▶ **The task**: When you reach the line containing "This screenshot has" in the records below, set it down exactly, together with every later line through the end, but not the pictures.

——————

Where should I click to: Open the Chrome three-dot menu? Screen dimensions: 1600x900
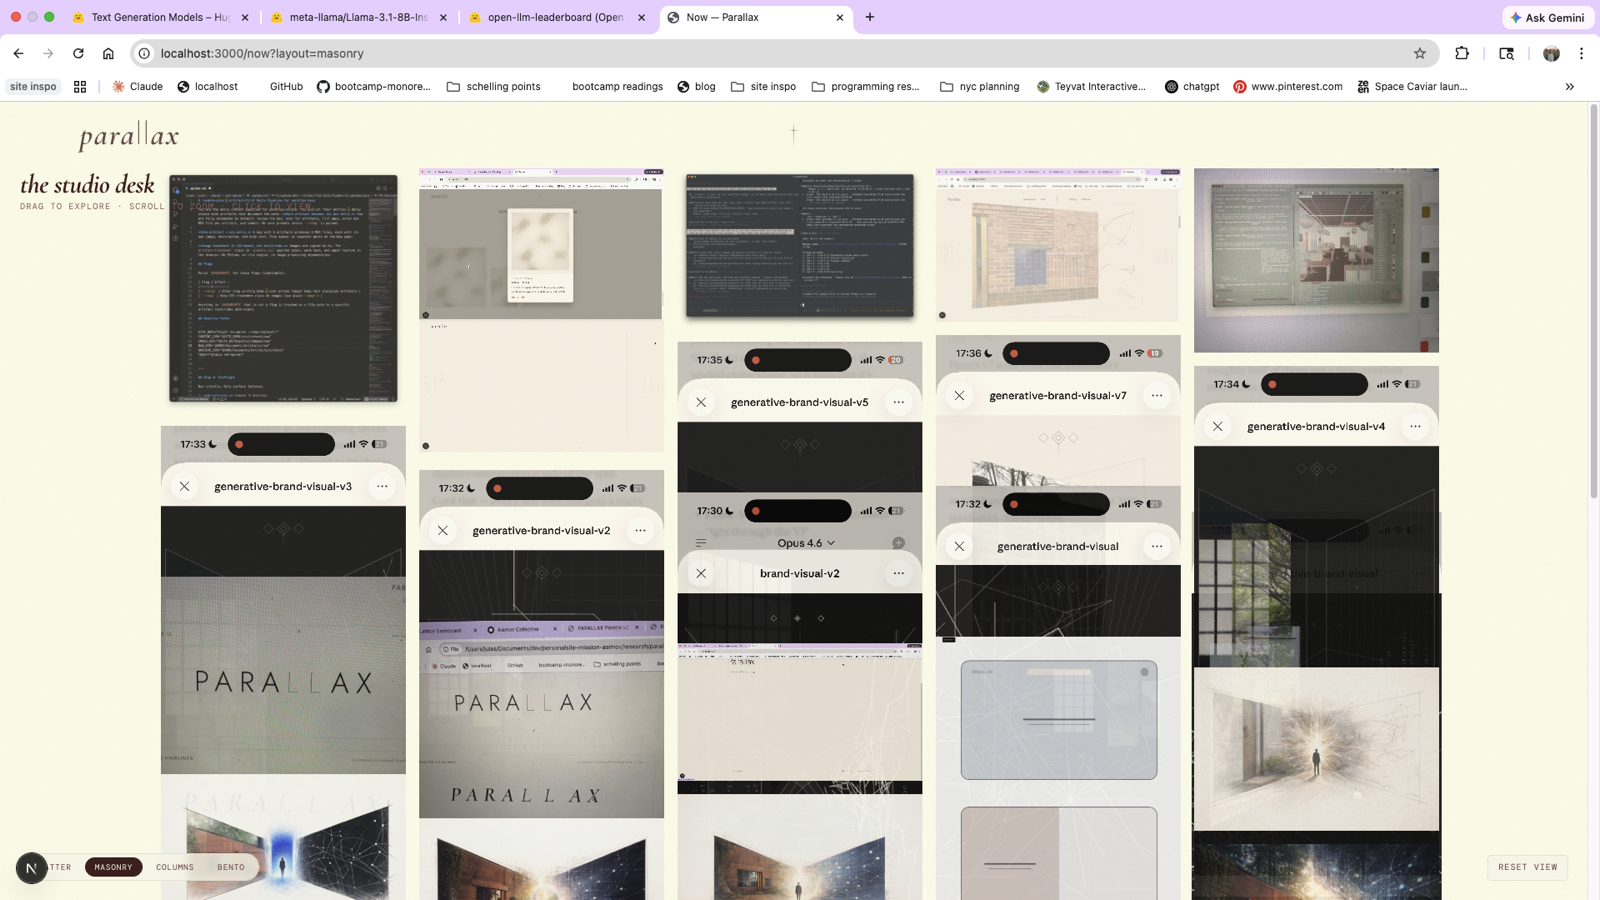tap(1581, 54)
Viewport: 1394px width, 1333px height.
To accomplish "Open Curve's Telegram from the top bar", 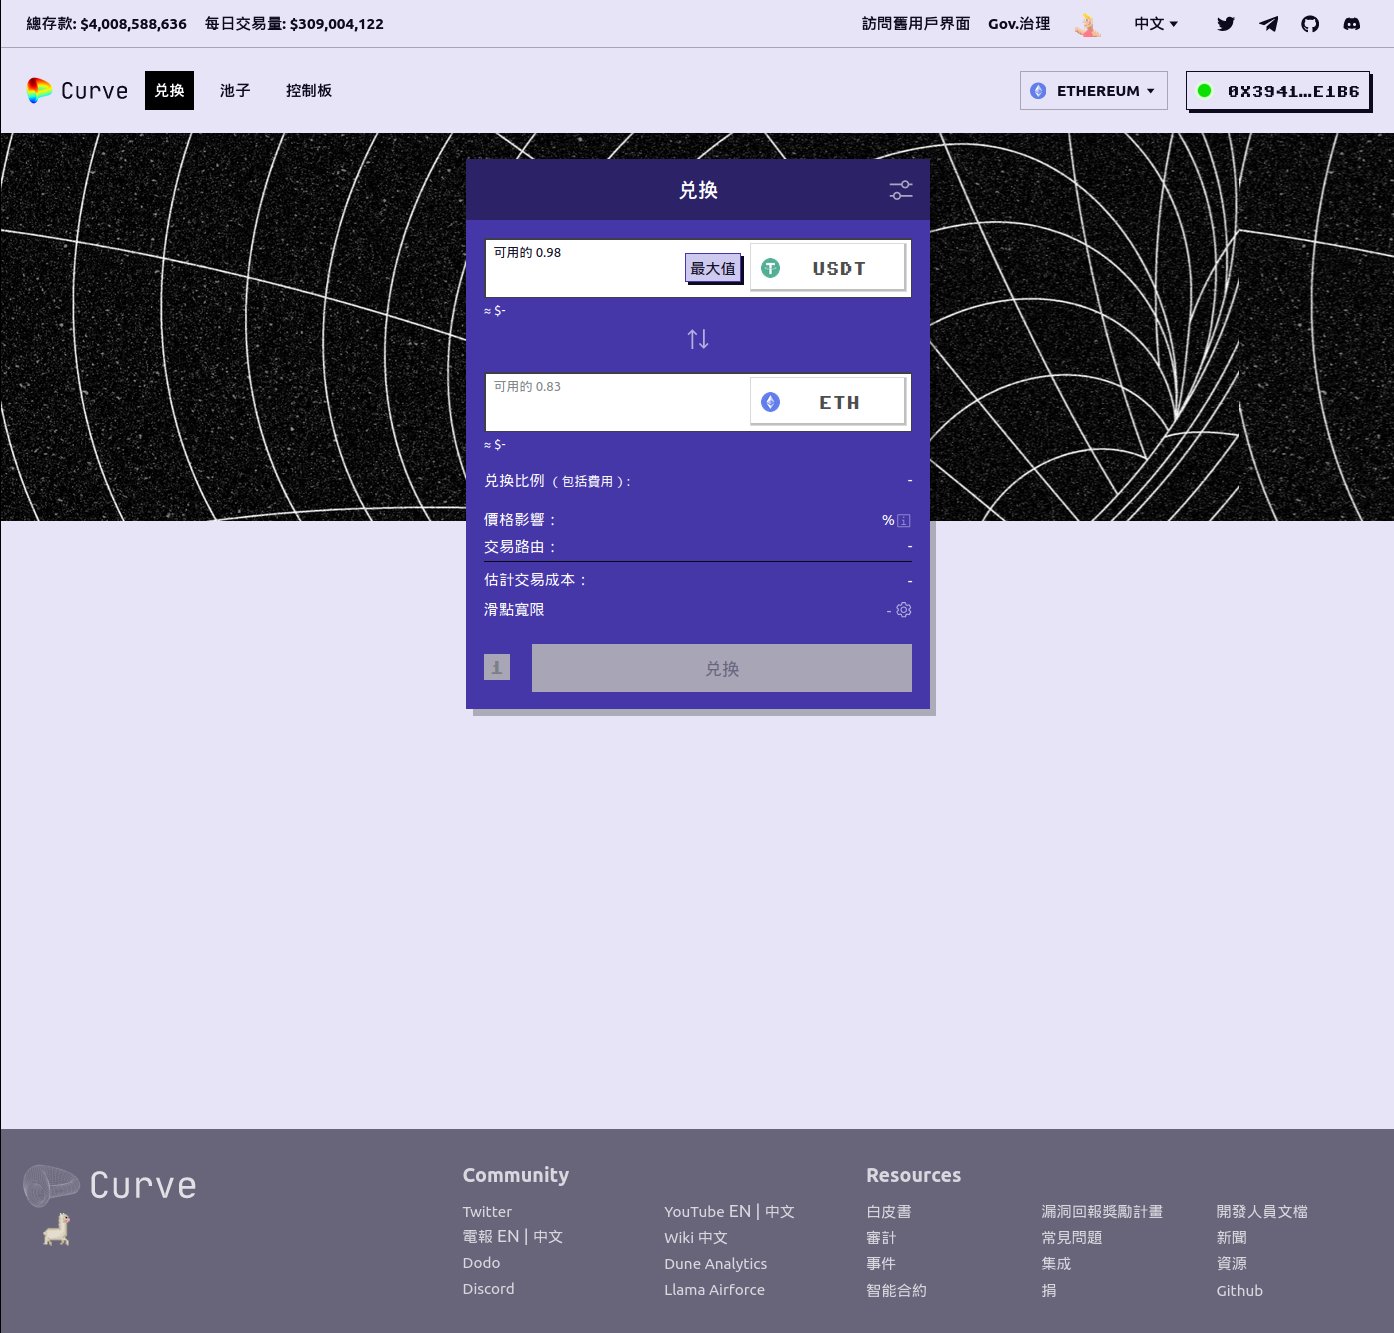I will tap(1268, 23).
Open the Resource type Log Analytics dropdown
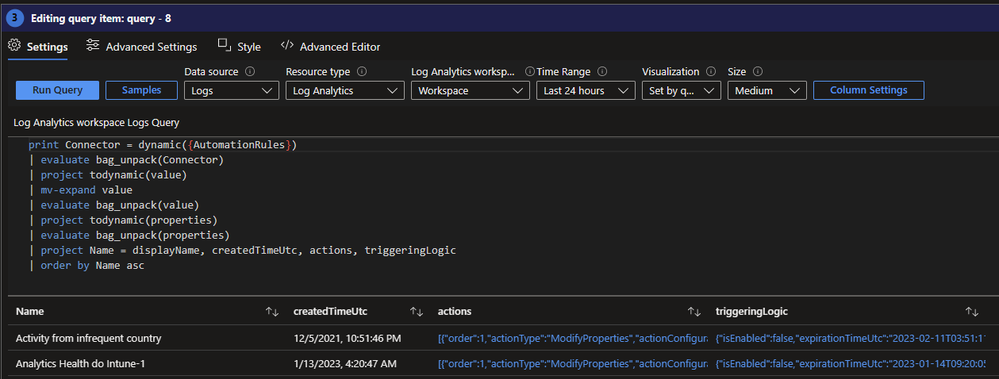999x379 pixels. [345, 90]
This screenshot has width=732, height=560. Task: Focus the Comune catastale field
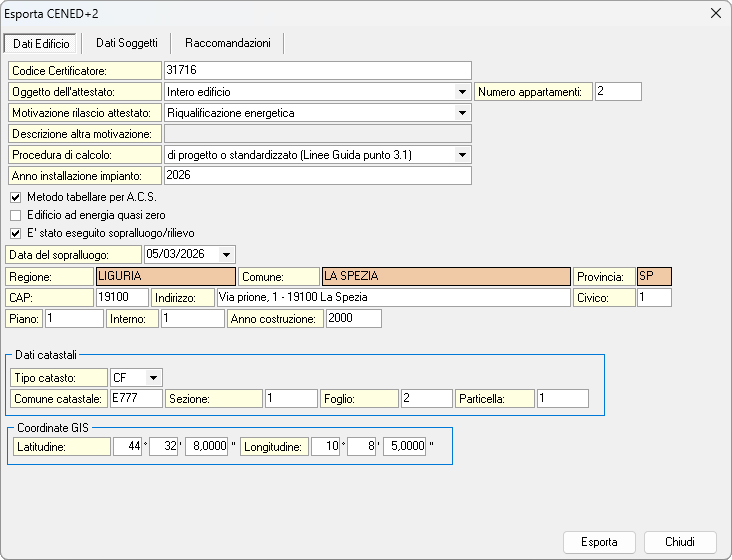135,398
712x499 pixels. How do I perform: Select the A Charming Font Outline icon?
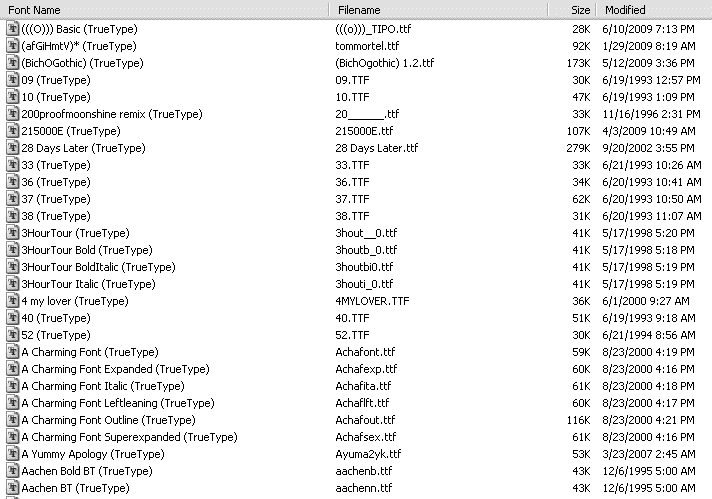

——————

▶ **Exercise result**:
This screenshot has width=732, height=560. Task: Focus the Comune catastale field
135,398
712x499 pixels. How do I perform: Select the A Charming Font Outline icon?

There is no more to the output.